## WHAT YOU ARE ASKED TO DO:
Revise the material from its first line through the line holding "coord(294,656)", inclusive, swapping "Entertainment" for "Music" and leaving everything else unchanged. Give only those lines, and leave the pictures out.

--- start ENTRIES SHOWN ---

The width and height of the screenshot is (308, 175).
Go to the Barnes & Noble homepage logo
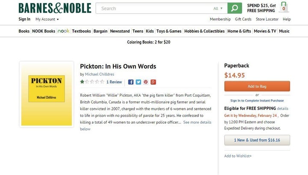coord(55,8)
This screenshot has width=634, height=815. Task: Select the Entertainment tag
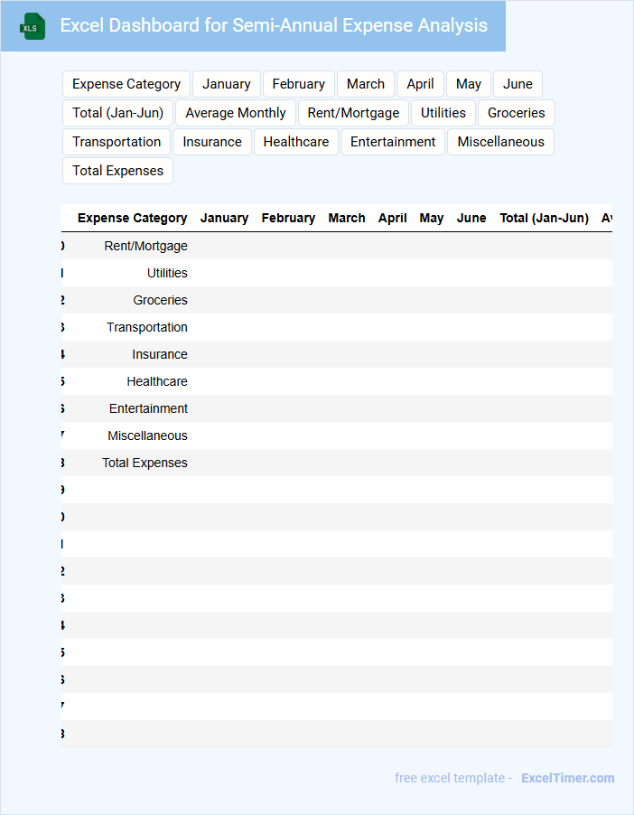[x=393, y=142]
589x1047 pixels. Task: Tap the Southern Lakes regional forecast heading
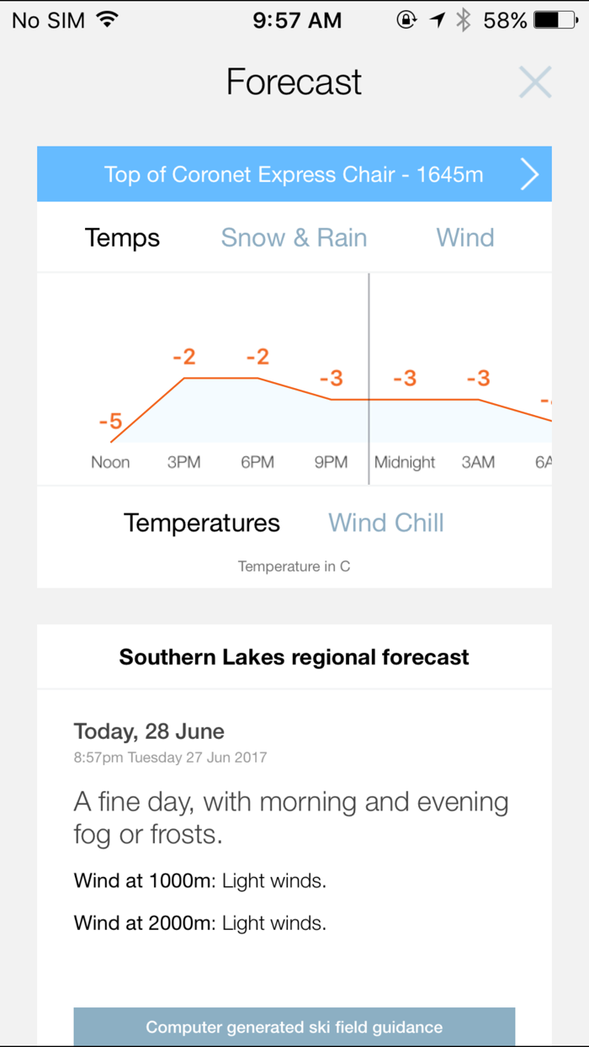coord(294,656)
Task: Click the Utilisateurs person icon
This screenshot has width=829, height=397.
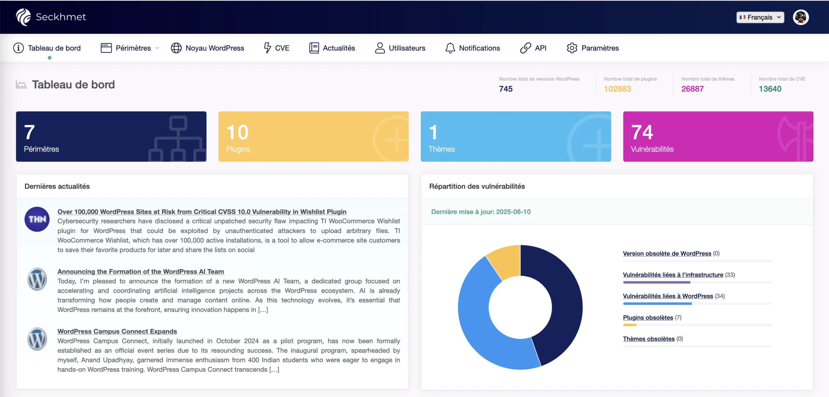Action: (380, 48)
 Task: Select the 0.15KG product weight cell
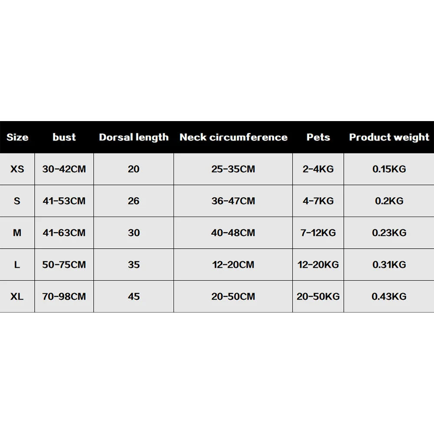click(x=389, y=169)
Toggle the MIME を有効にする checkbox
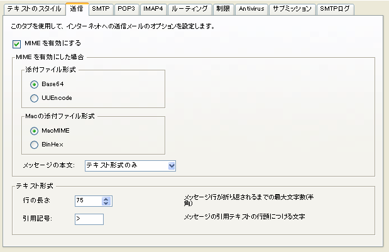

--- end ENTRIES SHOWN ---

## ANSWER TO THIS EXERCISE:
The width and height of the screenshot is (308, 175).
Go to the Barnes & Noble homepage logo
coord(55,8)
This screenshot has width=634, height=815. Task: Select the Music tag
[x=393, y=142]
589x1047 pixels. Task: Tap the Southern Lakes regional forecast heading
coord(294,656)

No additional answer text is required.